Batman's Funhouse Mirrors: The Joker

To me, the thing about the Joker is that he's a reflection of Batman that helps illustrate what Batman is by being the same in some ways, and utterly different in others. They've both built themselves into symbols of fear, the kind of name that ordinary folks in-universe say with a hush, as if saying their name risks calling their attention -and thus wrath- down on you. Or you scream it in terror because you've just spotted them. Fear, is the point: Batman scares people. The Joker scares people.

The difference is in how they go about it, what they're trying to achieve, why they do it.

Batman deliberately chose to make himself into an icon of terror because a terrible thing happened to him that he doesn't want to ever happen to anyone else if he can help it. He wants to scare criminals straight: if you're legitimately terrified that The Goddamn Bat is going to drop in on you the instant you try to hold up a tiny grocery store, then maybe you'll go looking for some way to make your money that doesn't risk The Bat's attention. Furthermore, Batman doesn't really go out of his way to induce terror, per se. He selected his imagery to frighten, and he's no stranger to using fear to get what he wants out of people, but he mostly doesn't prioritize around the capacity of an action to produce fear. The primary goal is to stop criminals from being criminals, and fear is simply one of his tools, if perhaps the most prominent one.

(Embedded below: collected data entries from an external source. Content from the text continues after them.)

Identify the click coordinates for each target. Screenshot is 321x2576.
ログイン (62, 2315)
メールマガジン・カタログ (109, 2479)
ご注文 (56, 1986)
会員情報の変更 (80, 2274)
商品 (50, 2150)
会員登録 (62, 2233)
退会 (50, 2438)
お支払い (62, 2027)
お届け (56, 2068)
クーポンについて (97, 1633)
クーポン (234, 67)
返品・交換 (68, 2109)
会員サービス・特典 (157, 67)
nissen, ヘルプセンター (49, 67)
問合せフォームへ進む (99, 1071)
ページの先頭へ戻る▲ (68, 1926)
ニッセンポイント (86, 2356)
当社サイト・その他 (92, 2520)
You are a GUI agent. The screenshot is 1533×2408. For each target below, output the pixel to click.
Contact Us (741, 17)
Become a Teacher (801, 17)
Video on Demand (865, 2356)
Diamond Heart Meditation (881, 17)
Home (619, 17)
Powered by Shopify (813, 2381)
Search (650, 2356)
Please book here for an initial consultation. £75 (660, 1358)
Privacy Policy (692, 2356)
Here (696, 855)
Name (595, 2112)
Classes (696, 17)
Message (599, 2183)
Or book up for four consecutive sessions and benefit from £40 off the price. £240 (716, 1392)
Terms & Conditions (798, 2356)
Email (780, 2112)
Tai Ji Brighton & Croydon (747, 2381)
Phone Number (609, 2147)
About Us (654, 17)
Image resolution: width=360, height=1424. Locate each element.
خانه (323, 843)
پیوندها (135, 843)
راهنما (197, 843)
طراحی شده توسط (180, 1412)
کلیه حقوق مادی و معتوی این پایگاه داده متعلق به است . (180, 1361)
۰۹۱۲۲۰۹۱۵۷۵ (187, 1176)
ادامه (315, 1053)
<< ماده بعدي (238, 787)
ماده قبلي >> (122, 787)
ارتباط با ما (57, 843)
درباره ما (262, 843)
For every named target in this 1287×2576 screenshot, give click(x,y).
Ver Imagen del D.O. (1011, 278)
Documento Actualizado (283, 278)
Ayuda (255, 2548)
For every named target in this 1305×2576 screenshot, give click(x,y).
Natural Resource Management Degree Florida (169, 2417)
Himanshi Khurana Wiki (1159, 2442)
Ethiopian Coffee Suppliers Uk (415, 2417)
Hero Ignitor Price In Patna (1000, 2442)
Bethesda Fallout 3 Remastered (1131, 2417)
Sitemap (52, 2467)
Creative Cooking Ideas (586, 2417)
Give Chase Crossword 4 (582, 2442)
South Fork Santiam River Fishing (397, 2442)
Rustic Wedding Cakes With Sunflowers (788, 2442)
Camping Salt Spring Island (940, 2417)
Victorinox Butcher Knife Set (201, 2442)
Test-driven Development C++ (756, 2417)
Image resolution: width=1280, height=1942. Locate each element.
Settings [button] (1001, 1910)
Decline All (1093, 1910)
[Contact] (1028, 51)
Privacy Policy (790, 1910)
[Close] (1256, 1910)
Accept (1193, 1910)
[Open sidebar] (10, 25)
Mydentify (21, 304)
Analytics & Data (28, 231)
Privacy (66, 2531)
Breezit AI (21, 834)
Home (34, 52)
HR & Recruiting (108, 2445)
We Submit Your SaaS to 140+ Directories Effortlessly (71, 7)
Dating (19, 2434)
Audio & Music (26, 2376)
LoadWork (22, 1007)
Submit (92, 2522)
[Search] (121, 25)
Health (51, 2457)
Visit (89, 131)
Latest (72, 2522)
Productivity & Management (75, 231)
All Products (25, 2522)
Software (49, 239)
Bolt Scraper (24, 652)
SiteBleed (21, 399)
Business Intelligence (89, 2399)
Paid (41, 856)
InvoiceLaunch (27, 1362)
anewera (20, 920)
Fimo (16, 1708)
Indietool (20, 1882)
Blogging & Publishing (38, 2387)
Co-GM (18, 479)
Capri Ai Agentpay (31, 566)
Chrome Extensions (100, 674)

The Joker revels in fear, and terrorizes people for its own sake. He's unpredictable, chaotic, disturbing. In some interpretations he opposes Batman philosophically by virtue of being convinced that any happiness is a lie and it's his job to tear down the façade -where Batman is trying to make the world a better place, the Joker is trying to convince people the world is worse than it seems. Other versions of the Joker simply enjoy the results they produce, that people screaming and running is its own reward, and any apparent end is an excuse, a justification. These Jokers don't rob a bank because they want the money -they rob the bank to provide a seeming structure to their fearmongering, a narrative for people to take some trust in... and for the Joker to then use against them. After all, if the Joker is robbing your bank, then you can cooperate with him and he won't shoot you, right? Ah, no, false hope: the Joker is here to shoot you (Well, to shoot someone, anyway), and robbing the bank is as good a cover story as any. It's a thing criminals do, right? The instant you think you're safe he'll kill you, surprise!... except when he doesn't, because if he did it every time, he'd become predictable.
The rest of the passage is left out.